• _SET EXERCISE 1_
Name every place that the article on World War Two aerial photographs mentions.
• _SET EXERCISE 2_
Rewrite the entries from the line holding "Switch to dark" through the line holding "Action: point(738,91)", inclusive, replacing "icon" with "symbol" and leaving everything else unchanged.

• _TEXT EXTRACT_
Posted on 01/18/2004 8:19:33 AM PST by knighthawk
LONDON: More than five million detailed aerial photographs from World War Two go onto the Internet from Monday, giving the public their first views of some of the most dramatic and grisly moments of the conflict.
From the smoke billowing from the incinerator of the Auschwitz concentration camp in which millions of Jews were murdered by the Nazis, to the US landings on Omaha beach on D-Day, June 6, 1944 , the pictures tell dramatic stories.
"These images allow us to see the real war at first hand," project head Allan William said. "It is like a live action replay."
"They were declassified years ago, but it takes days to find an individual image. Now they have been digitised and will be on the Internet, it takes seconds," he told Reuters.
Wartime planners depended heavily on aerial photography -- and in particular the specialist photographic interpreters who spent hours after each sortie pouring over the pictures seeking evidence and clues -- to pick their targets.

[Collected data entries]
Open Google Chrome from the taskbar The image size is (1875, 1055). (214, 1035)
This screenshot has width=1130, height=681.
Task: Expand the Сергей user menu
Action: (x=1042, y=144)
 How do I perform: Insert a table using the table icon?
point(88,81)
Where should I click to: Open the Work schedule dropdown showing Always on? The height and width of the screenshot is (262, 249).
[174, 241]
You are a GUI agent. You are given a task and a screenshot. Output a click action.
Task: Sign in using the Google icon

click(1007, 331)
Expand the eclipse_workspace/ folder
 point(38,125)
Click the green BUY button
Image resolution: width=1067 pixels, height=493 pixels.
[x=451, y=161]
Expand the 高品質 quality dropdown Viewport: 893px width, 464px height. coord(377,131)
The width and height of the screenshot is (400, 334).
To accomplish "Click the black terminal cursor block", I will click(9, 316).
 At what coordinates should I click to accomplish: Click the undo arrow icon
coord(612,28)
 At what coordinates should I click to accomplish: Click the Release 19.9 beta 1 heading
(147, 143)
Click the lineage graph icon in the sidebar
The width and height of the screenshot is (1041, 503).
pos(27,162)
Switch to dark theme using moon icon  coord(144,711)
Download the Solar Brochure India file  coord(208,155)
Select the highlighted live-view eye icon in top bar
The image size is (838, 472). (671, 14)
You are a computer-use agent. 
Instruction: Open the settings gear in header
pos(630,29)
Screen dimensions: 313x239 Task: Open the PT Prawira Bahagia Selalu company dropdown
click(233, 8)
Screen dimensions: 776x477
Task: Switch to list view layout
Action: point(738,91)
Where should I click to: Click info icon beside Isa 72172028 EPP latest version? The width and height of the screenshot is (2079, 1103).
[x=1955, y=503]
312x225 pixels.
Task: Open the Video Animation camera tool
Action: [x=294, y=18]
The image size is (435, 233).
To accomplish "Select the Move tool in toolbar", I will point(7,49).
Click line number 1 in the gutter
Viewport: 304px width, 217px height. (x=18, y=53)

• _FINISHED ANSWER 1_
London, Auschwitz, Omaha beach

• _FINISHED ANSWER 2_
Switch to dark theme using moon symbol  coord(144,711)
Download the Solar Brochure India file  coord(208,155)
Select the highlighted live-view eye symbol in top bar
The image size is (838, 472). (671, 14)
You are a computer-use agent. 
Instruction: Open the settings gear in header
pos(630,29)
Screen dimensions: 313x239 Task: Open the PT Prawira Bahagia Selalu company dropdown
click(233, 8)
Screen dimensions: 776x477
Task: Switch to list view layout
Action: point(738,91)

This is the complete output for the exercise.